THE DONALD’S BUSINESS TIES
The Associated Press takes a look at US President-elect Donald Trump’s global business empire
Donald Trump says his business is “great,” and you’ll have to trust him on that.
One of the few things an outsider can know for sure is that it’s a complex and opaque hodgepodge of an empire scattered around the globe.
Trump has interests in 500 companies in about 20 countries. But many of them have no business operations and are just shells set up to hold stakes in other companies, possibly to provide legal and tax protection.
The details matter because government ethics experts note the possibility that Trump might be tempted to shape regulations, taxes and foreign policy to enrich himself or his business partners.
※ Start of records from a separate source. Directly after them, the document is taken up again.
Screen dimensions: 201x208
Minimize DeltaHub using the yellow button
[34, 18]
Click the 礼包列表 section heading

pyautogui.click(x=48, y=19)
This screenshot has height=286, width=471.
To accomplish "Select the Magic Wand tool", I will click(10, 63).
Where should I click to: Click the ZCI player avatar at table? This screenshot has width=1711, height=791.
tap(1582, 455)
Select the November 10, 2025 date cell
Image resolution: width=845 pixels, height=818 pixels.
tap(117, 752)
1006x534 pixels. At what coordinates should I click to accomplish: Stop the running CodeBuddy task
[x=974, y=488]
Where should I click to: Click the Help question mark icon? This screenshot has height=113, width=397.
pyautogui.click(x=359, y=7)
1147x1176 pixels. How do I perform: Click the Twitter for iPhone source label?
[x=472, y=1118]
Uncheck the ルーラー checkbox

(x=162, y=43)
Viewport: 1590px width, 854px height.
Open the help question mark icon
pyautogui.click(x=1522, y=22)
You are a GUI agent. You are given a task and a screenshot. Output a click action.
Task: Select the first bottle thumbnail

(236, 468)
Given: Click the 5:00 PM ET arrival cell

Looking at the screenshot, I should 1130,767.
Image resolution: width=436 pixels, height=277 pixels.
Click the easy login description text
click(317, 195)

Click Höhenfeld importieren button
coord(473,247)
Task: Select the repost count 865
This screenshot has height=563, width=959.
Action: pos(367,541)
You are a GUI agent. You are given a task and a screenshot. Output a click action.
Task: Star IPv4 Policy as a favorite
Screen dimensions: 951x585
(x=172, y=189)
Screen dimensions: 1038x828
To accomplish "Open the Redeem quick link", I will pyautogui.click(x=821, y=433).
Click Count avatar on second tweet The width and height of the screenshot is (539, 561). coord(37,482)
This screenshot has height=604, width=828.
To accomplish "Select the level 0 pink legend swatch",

Foreign governments could create plenty of trouble, too.
Trump has said he will separate from his business, but has provided few details on what that means. He is scheduled to discuss his plans at a news conference on Wednesday.
Trump has his name on hotels, residential towers and resorts around the globe, from South Korea and the Philippines in Asia to Uruguay in South America and Turkey in the Middle East.
In Indonesia, he struck a deal for use of his name and management services for a resort and residential building in Bali owed by the MNC Group, a real estate company run by a politically active businessman, Hary Tanoesoedibjo. In his May disclosure, Trump said he made between $1 million and $5 million in licensing fees for this deal in the prior 17 months, as well as for similar deals in Turkey, Panama, the Philippines and India.
His partner in the Philippines venture, E.B. Antonio, was recently named a “special envoy” to the US by his country’s president. Trump faced criticism after India’s Economic Times reported that he held a meeting at Trump Tower in Manhattan shortly after the election with business partners in one of two Indian ventures, two residential towers in Pune in the western part of the country.
Trump’s tax returns might shed more light on his businesses abroad, but he didn’t release them during the campaign, breaking decades of precedent. As president, he is not required to publish public financial disclosures until his second year in office.
Much of Trump’s wealth is in just four buildings, according to Forbes magazine, which has been tracking his holdings for 33 years. Three of them are in Manhattan — a wholly-owned office building on Wall Street and stakes in Trump Tower on Fifth Avenue and an office tower nearby in midtown — and one is in San Francisco.
Forbes’ estimate for the four buildings, after subtracting out debt on them owed by Trump: $1.5 billion, or 40 percent of the president-elect’s $3.7 billion total net worth.
Trump also has investments in a Chicago hotel and one in Las Vegas and, of course, the new Trump International Hotel in Washington DC. In the case of the latter, he doesn’t own the building, but rents it from the federal government.
Trump has been busy adding to his portfolio of golf properties in recent years, and here he has been risking his own money by taking ownership stakes. It’s a bold bet. The golf business in general is suffering as club memberships have fallen.
The Trump Organization has 17 golf courses in total. They include three in Florida, as well as links in California, New Jersey and New York. In 2014, Trump completed deals for Ireland’s Doonbeg golf club and Scotland’s Turnberry resort, the site of several British Opens. He has also struck deals to open two clubs in Dubai, United Arab Emirates.
In his May disclosure, Trump reported $306 million in revenue from his courses, more than a third of that from the one in Doral, Florida.
You can wear Trump suits and ties, cufflinks and eyeglasses. You can dab yourself with “Success by Trump” cologne.
You can drink Trump Natural Spring Water or Trump wine. You can do that in a Trump chair, next to your Trump sofa and sideboard, while reading “Crippled America,” one of his many books.
Trump reported that the books alone generated between $1 million and $5 million in income over the 17 months prior to the May disclosure.